# Allergies and Nutrition



## DanielBMe (Nov 25, 2007)

I thought this was a very interesting article on allergies and nutrition. It does lean towards a raw diet but it still contains a lot of useful information.

http://www.tolldenfarms.ca/allergies.htm


----------



## whitBmom (Nov 27, 2006)

Funny you mention allergies because I started observing in Oreo that when he is on raw he licks himself more "back there". I checked to see if he needed to get his glands expressed and he checked out fine in that regard, but I noticed redness in that area. To me that is a sign of allergies, so I immediately put him back on the Salmon Fromm's that he is on and in a week that has cleared up completely. I find with Oreo the healthy paws causes allergies in him within a 2 week period and takes a good week for it to clear up. So looks like Healthy Paws is out. I will see if I look into the NV medallions instead. I tried the Tollden Farms brand and he looked at me like "Wha?! You kidding me right???..." So for now, Fromm's Salmon it is.


----------



## DanielBMe (Nov 25, 2007)

What type of meat were you feeding Oreo? Chicken,Lamb,Beef? Could it be he's allergic to a specific meat?

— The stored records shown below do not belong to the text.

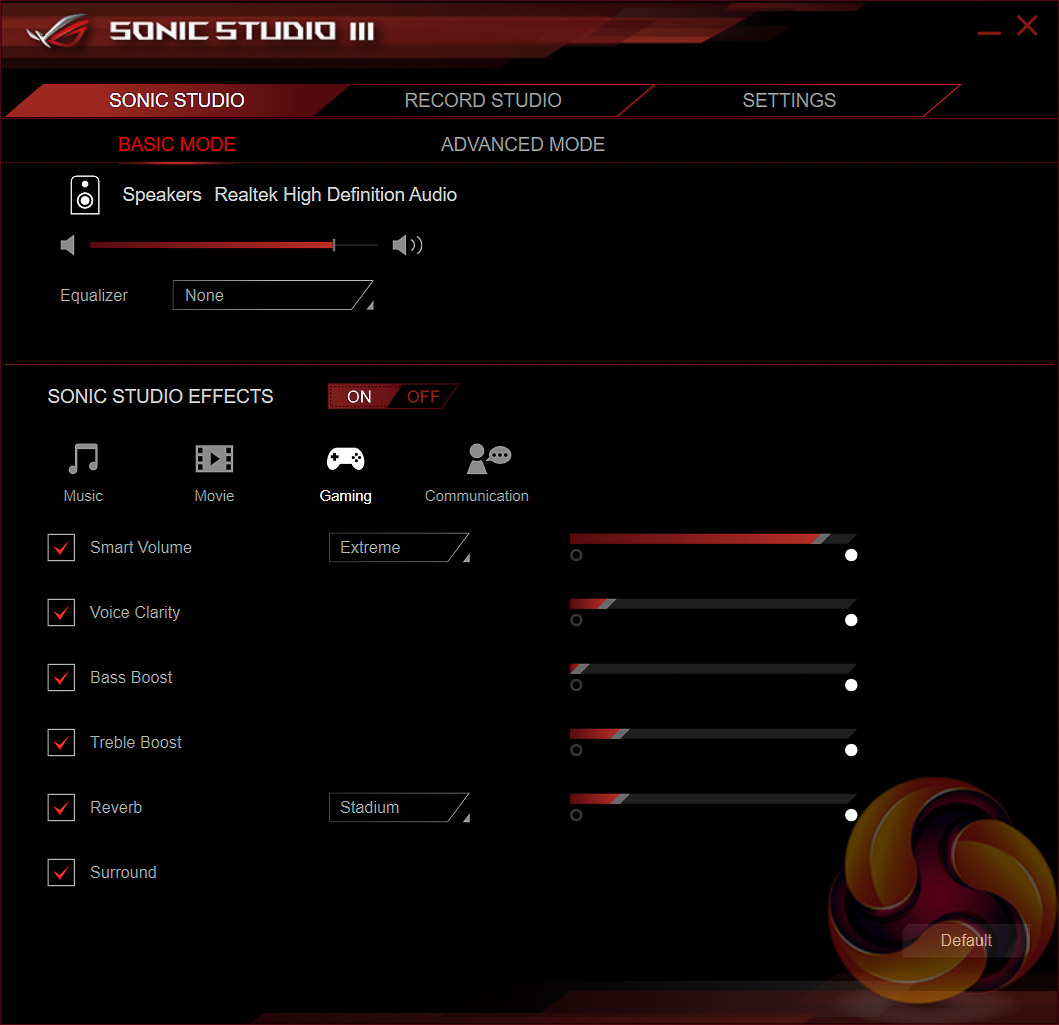
Task: Click the Speakers device icon
Action: 85,195
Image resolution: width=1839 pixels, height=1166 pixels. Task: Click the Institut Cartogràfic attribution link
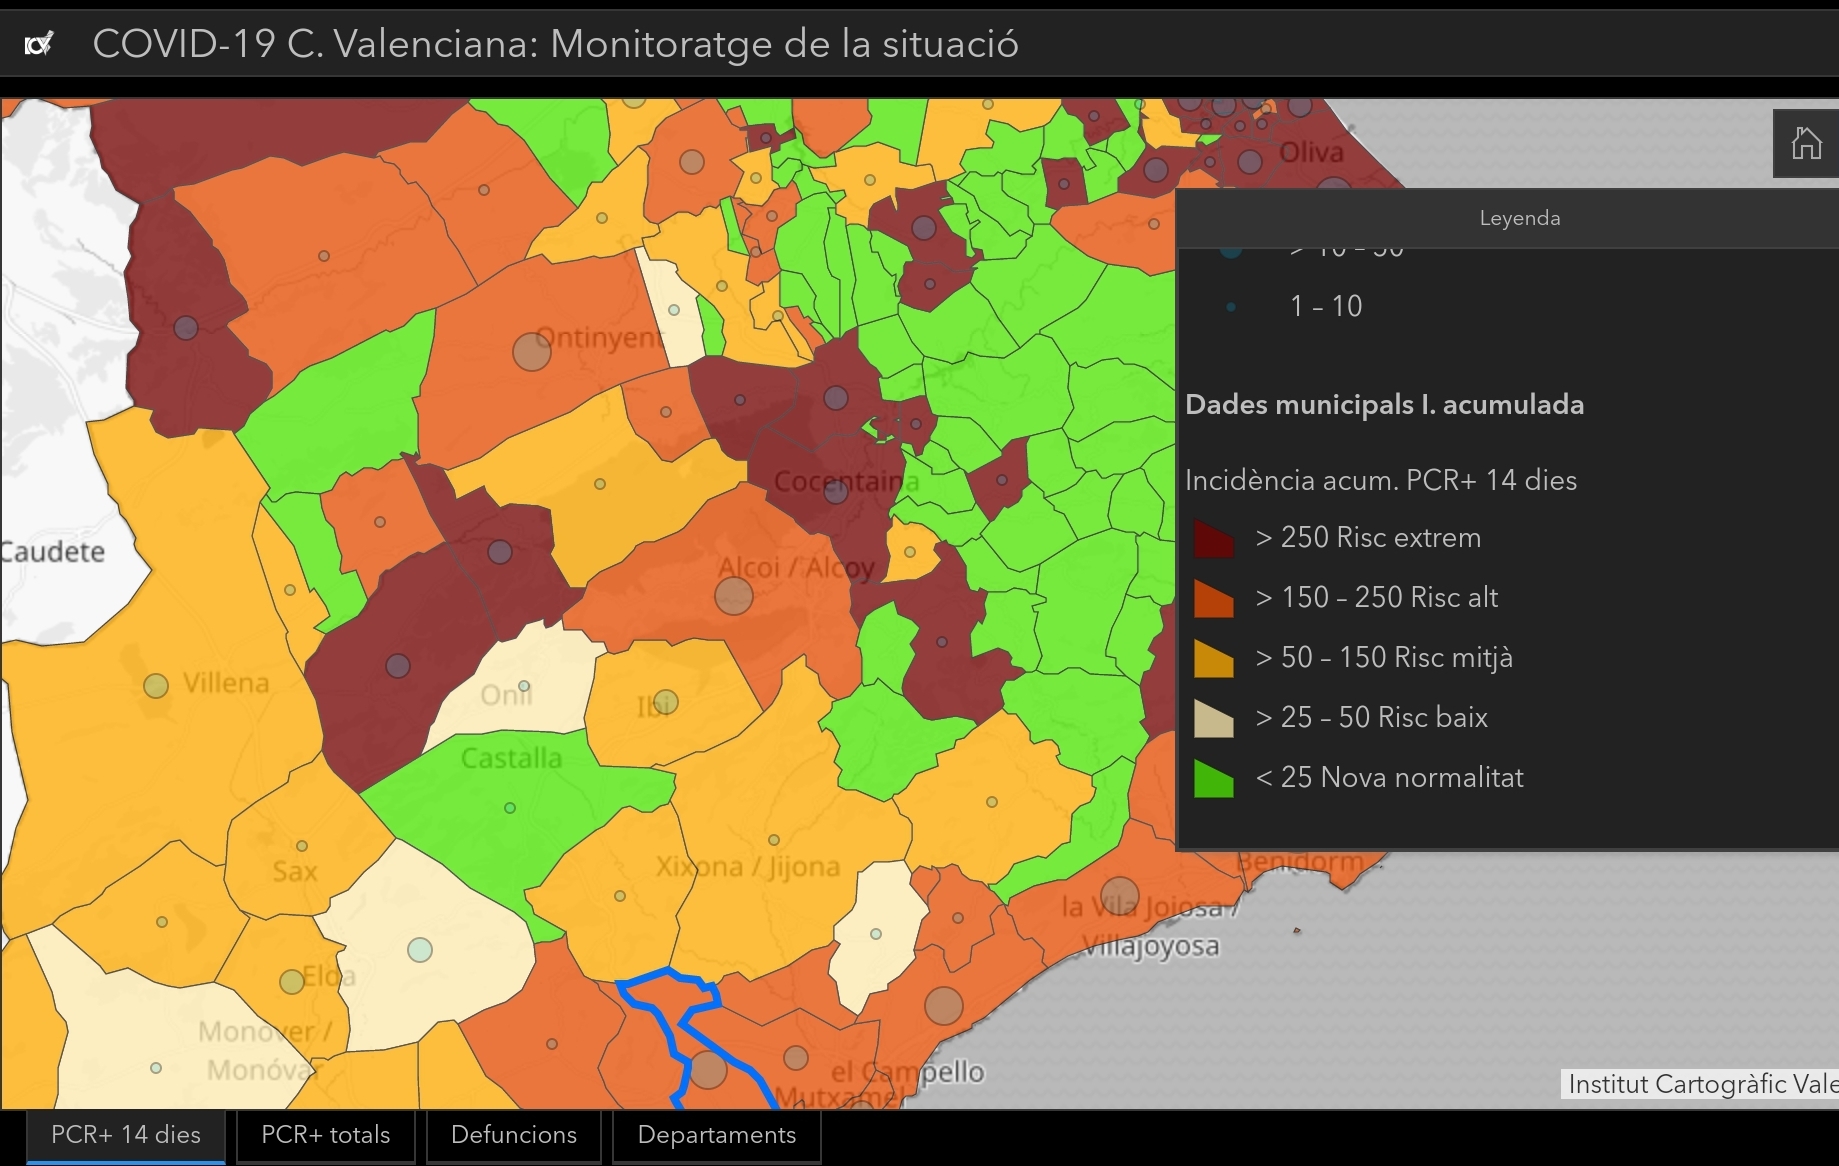click(1702, 1084)
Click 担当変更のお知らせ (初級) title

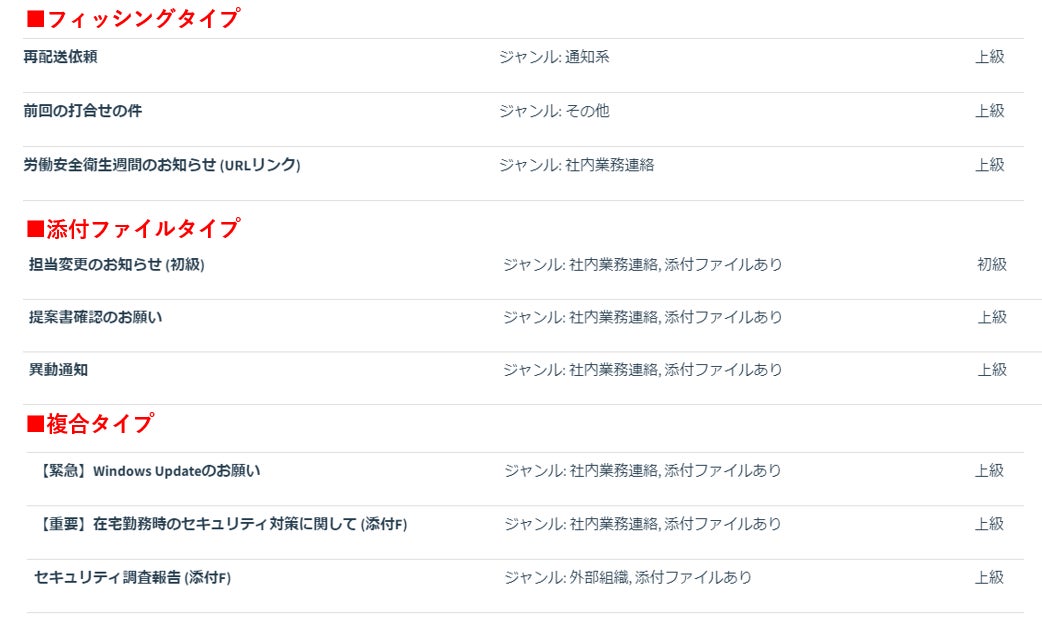[x=116, y=265]
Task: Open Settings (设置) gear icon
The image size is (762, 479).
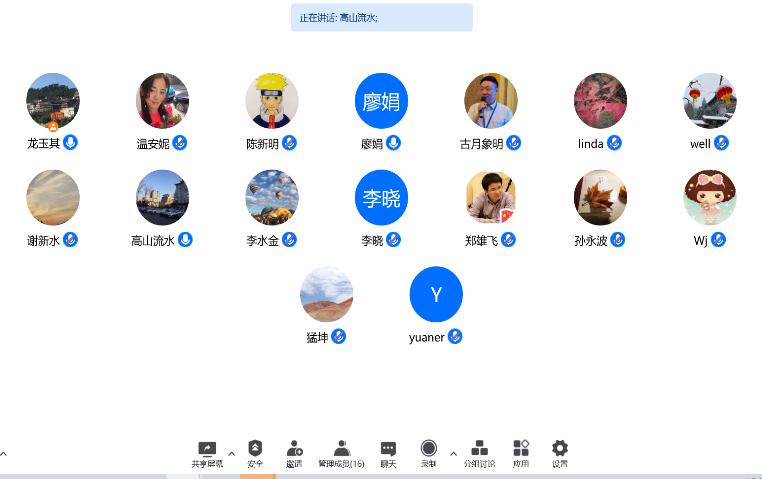Action: tap(560, 454)
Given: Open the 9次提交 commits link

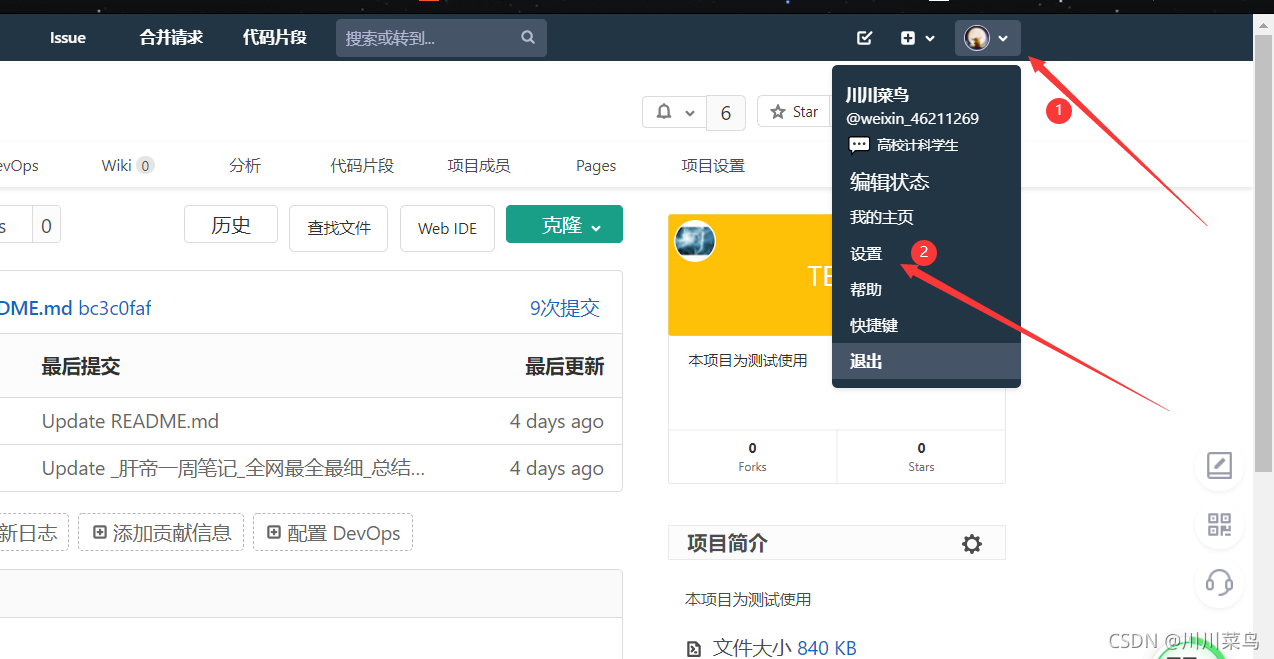Looking at the screenshot, I should point(564,308).
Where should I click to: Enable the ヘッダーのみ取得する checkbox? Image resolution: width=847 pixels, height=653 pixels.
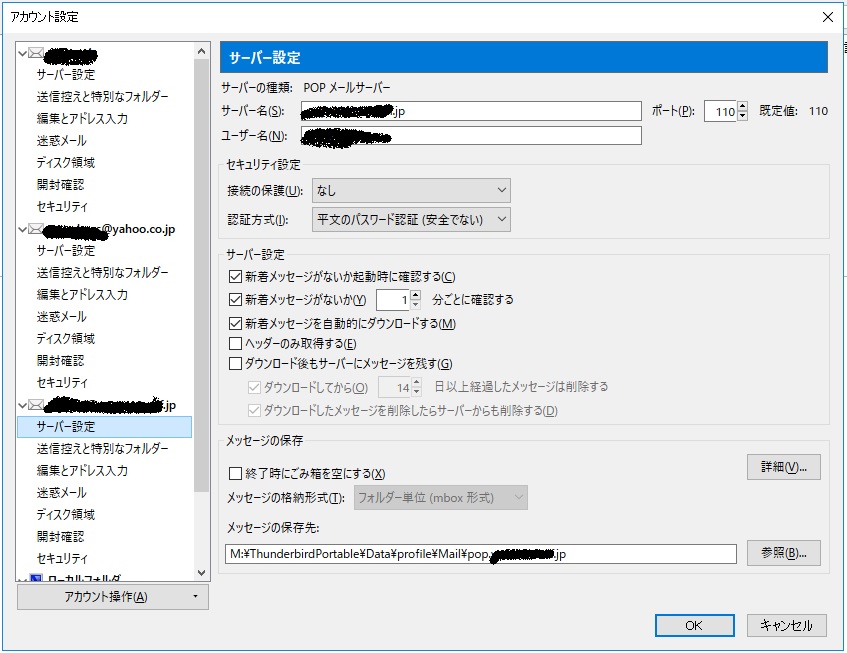[x=236, y=344]
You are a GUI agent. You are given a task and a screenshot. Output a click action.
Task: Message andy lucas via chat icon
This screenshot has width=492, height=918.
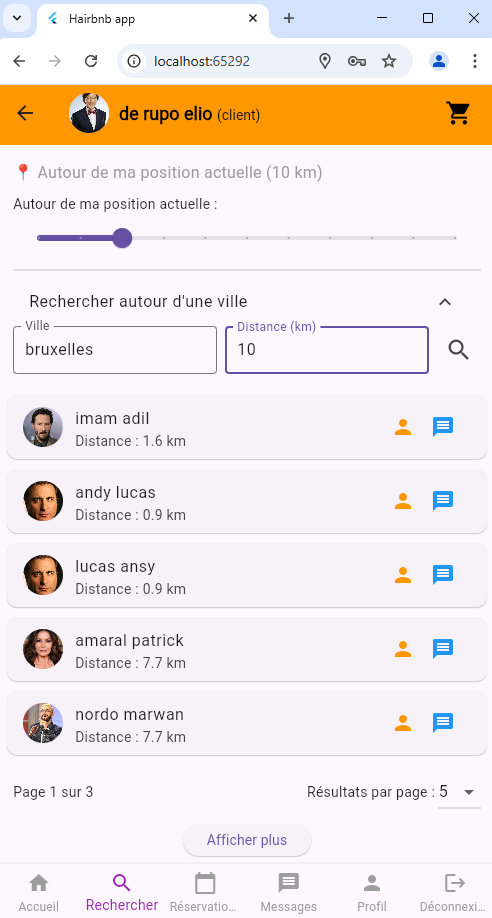443,501
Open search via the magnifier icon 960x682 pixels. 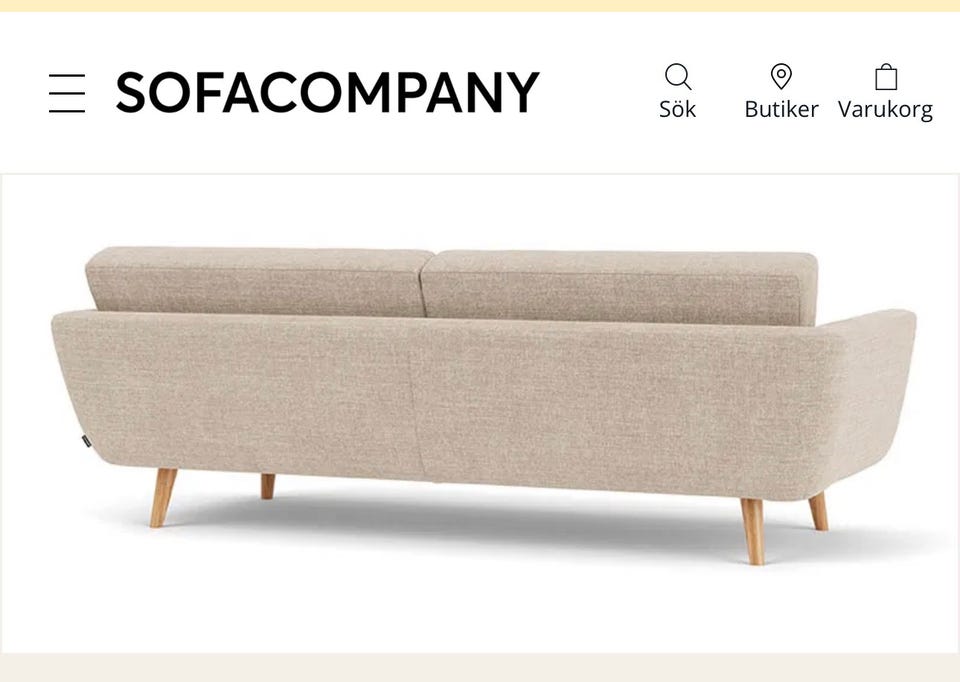(x=678, y=77)
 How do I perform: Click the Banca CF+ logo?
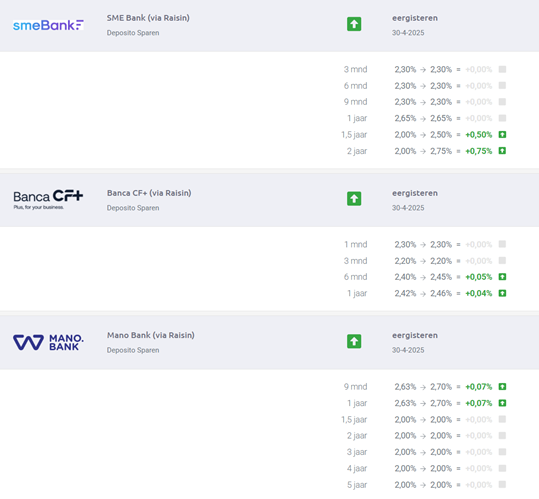48,199
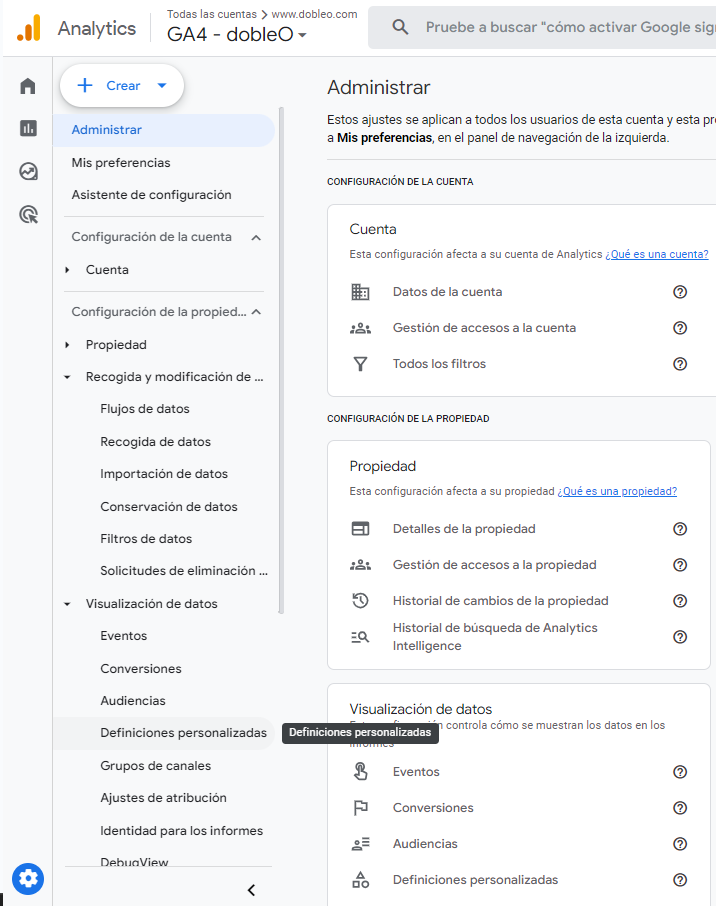Collapse Configuración de la cuenta section
Viewport: 716px width, 906px height.
click(x=256, y=238)
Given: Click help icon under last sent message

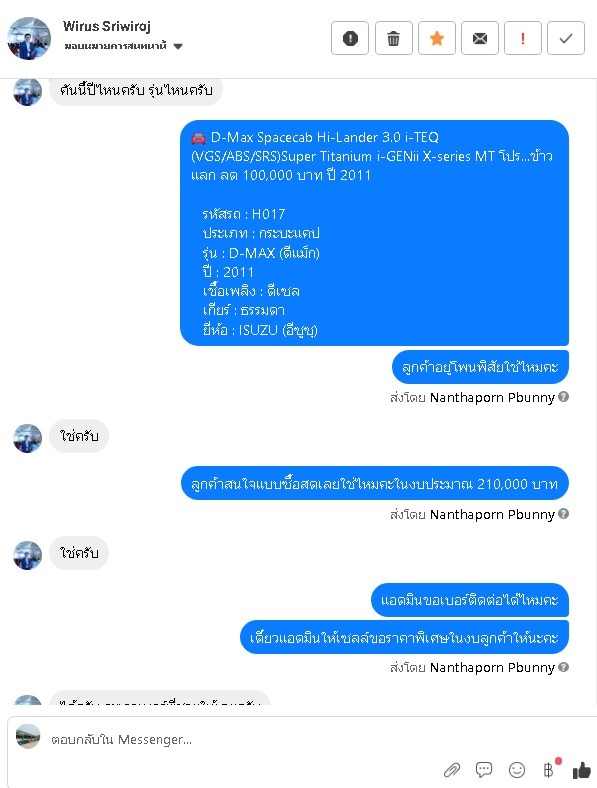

I'm surprised he feels that way with the Tollden Farms, it's pretty much the same as Healthy Paws in the sense of both are patties.


----------



## whitBmom (Nov 27, 2006)

I know it was weird, but I tried both the chicken and beef with Tollden and a no go.  Then when I tried the Healthy paws Chicken, he loved it, but then gets an itchy bum! And seems he licks his paws when on Fromm's Chicken a la veg. So chicken seems to be the allergen. At least that is a possiblity.


----------